Is your scientific work visible enough?

I can be quite smug about it, I think. Science is a tyrant, wielding intimidating texts and tables. But the two fields I love, – ecology and geology – source their knowledge from a reality you can easily reveal. If one’s task is opening up science, that’s a bonus.
The ground under our feet has been laid down over millions of years. That’s easy to explain. And ecology: who doesn’t sense that all plants and animals are connected? What could be more enjoyable than visiting the product of geology and ecology – the landscape? Yet I can’t help but worry about the preservation of special and fragile geology, ecology or heritage. For how is it that cyclists ride past it, schoolchildren find it boring and voters overlook it?

Apparently, it is not visible enough. The language and images used by professionals, once beyond the borders of academia, just can’t cut it.

What do you need, to grasp geology or ecology?

Nothing more than a few clues. A dash of knowledge. Preferably administered on the spot by a human guide.
“Do you see that the salt marsh is higher than the polder behind the dike?”
“Did you notice there are no godwits near trees?”
Yes, they do see that. Nice. Right now all you have to do is to come up with an explanation for that height difference or that bird behavior. And in terms that your audience understands. If only you could put a geologist next to every phenomenon.

To simplify, but not too much

The next best way to see an area is through a paper or digital guidebook, with photos, illustrations, maps and text. An atlas, an app, a travel guide. (Whether the thing is paper or digital doesn’t really matter, it seems to me. But something that you click away in an instant is a message you forget in an instant).
Either way, digital or analog, you want to unlock scientific knowledge in an easy, visual way. You want to simplify, but not too much. Reality is complex and readers may have little time, but they certainly don’t want to waste it on information or stories that don’t teach them anything.
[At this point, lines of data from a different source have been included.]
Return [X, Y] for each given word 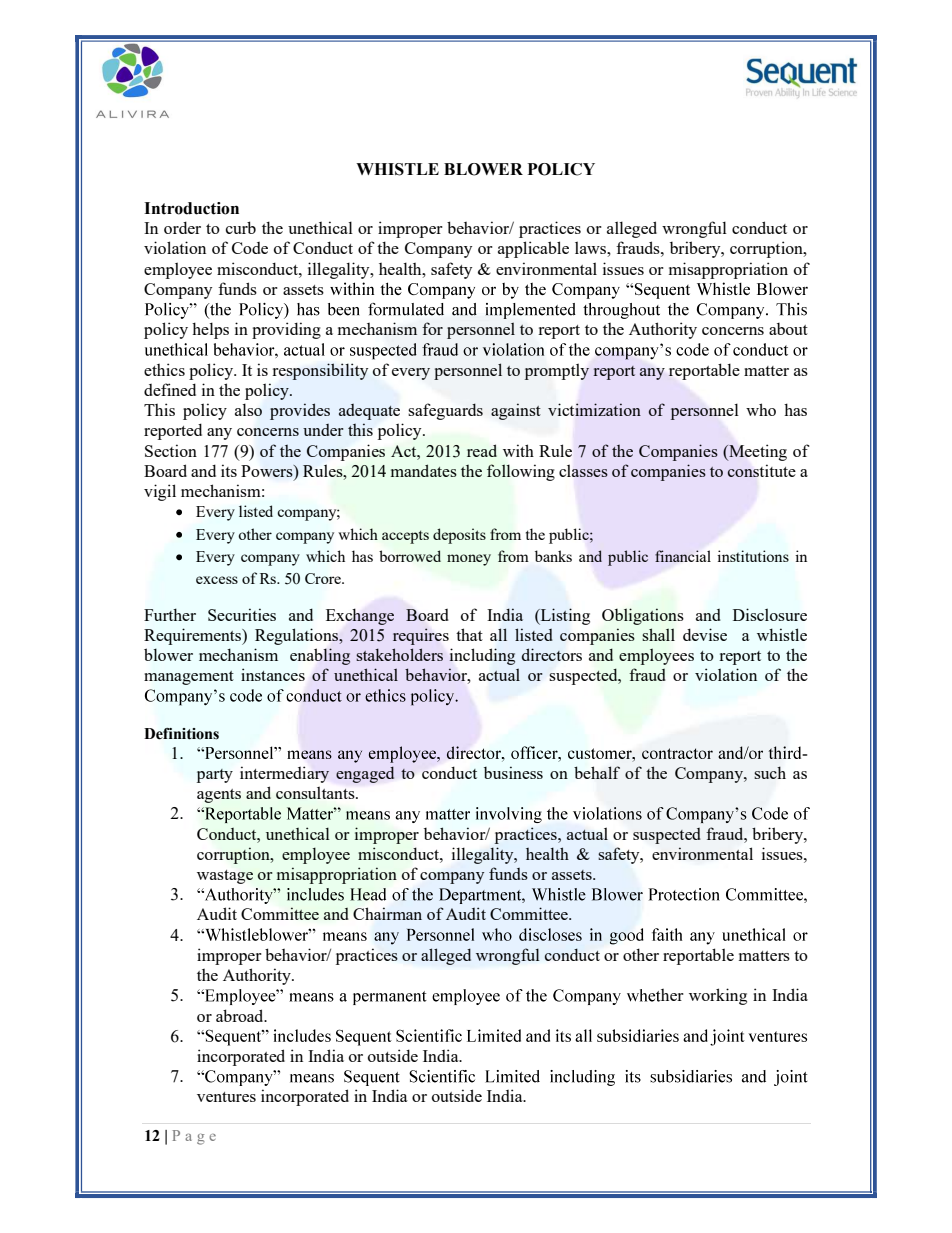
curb [241, 227]
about [788, 329]
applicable [533, 249]
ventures [226, 1097]
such [770, 772]
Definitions [181, 734]
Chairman [387, 914]
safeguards [445, 411]
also [248, 409]
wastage [225, 877]
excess [217, 580]
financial [683, 556]
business [513, 772]
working [718, 996]
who [761, 409]
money [469, 560]
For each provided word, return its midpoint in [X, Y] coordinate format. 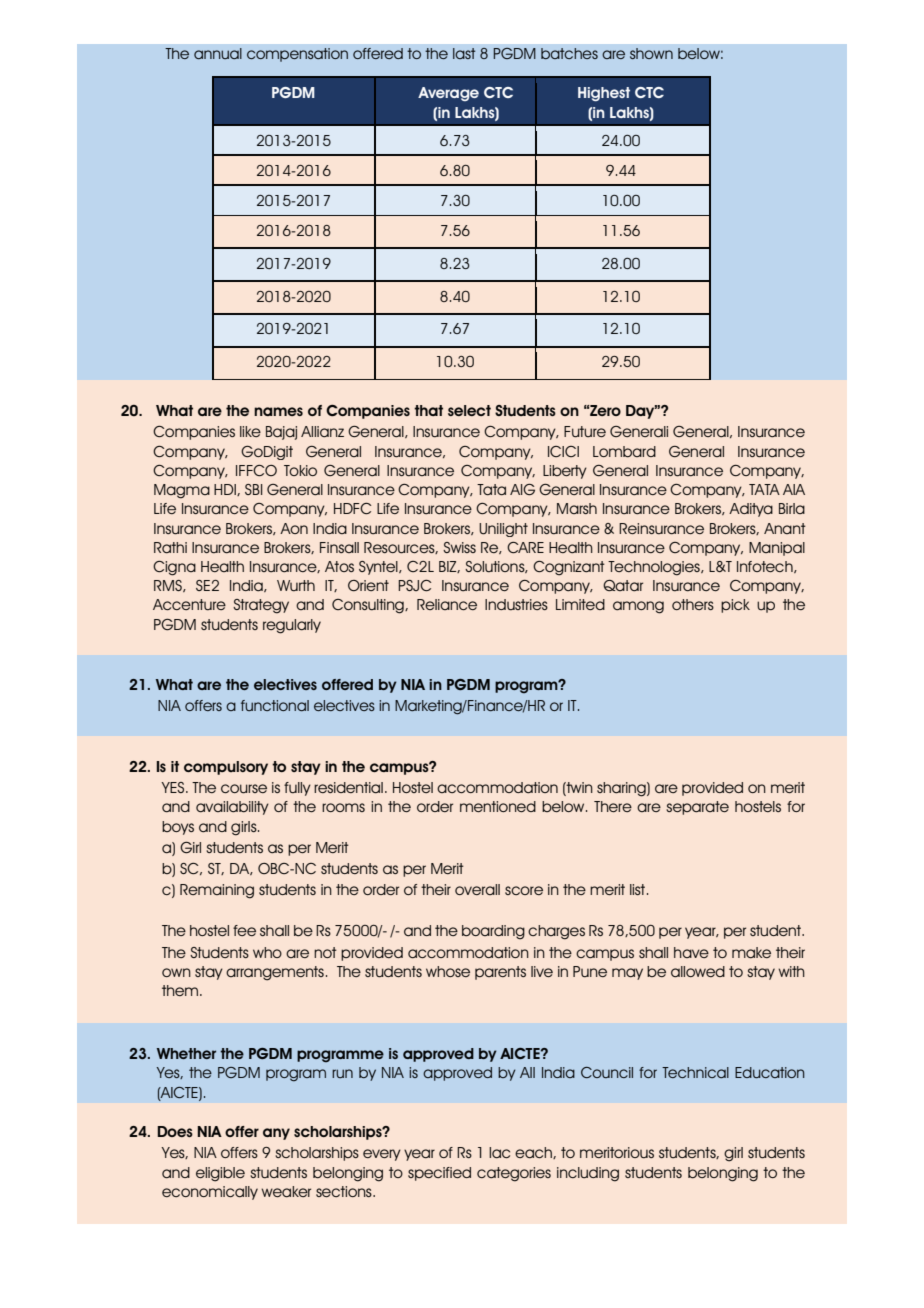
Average [448, 94]
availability [232, 808]
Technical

This way, this “opening up science” of mine will still be quite a job. Good thing the reward is so great: once people see geology or ecology, they keep seeing it everywhere.
That’s riches.

Talking geology at a party

Fun anecdote: one of the professors who collaborated on the Canon of the Dutch Landscape gave me a great reason to do my job. He said “thanks for your work, now I can just explain what I do at a party”. This also indicates that the scientists themselves find a short version of their work very useful.

Atlas of the Netherlands in the Holocene, block diagrams of braiding, meandering and anastosomal river.

Block charts and maps can look very friendly. How simple can visualizing science be? When do you go from accessibility to “telling too little”?

Canon of the Dutch Landscape, a folding sheet of 16 faces, created with 20 professors and specialists, each of whom could write a book about it.

science visualization accessible

The content is tightly bound: each plane of the folding sheet has an introduction, a description of a phenomenon, and some location text of where that phenomenon occurs. The block diagrams visualise the phenomenon.

 

science visualization accessible

I still think this “leaflet” is a good example of how information can be transferred from pure text to photo, map, illustration and timeline.

 

There is a separate section for human additions to the landscape, on top of sand, clay and peat.

science visualization accessible

‘Het ontstaan van Zeeland’ (the origins of Zeeland) lets you browse from the past to the present, getting a good look at how Zeeland became dry land, washed over again and eventually slowly became diked.

science visualization accessible

Online you would do this with a slider, such as topotijdreis.nl, but browsing by hand naturally gives you a fine object.

 

There is also such a thing as scientific posters, for use at conferences. For a few geomorphologists, I made a dozen, prioritizing the visual. After all, the landscape itself is visual.

science visualization accessible

It can also be a lot more abstract: the port of Rotterdam (tilted), from the “Climate as an Opportunity” project. The sea level is rising and the Netherlands must be designed accordingly. Blue shading = water storage.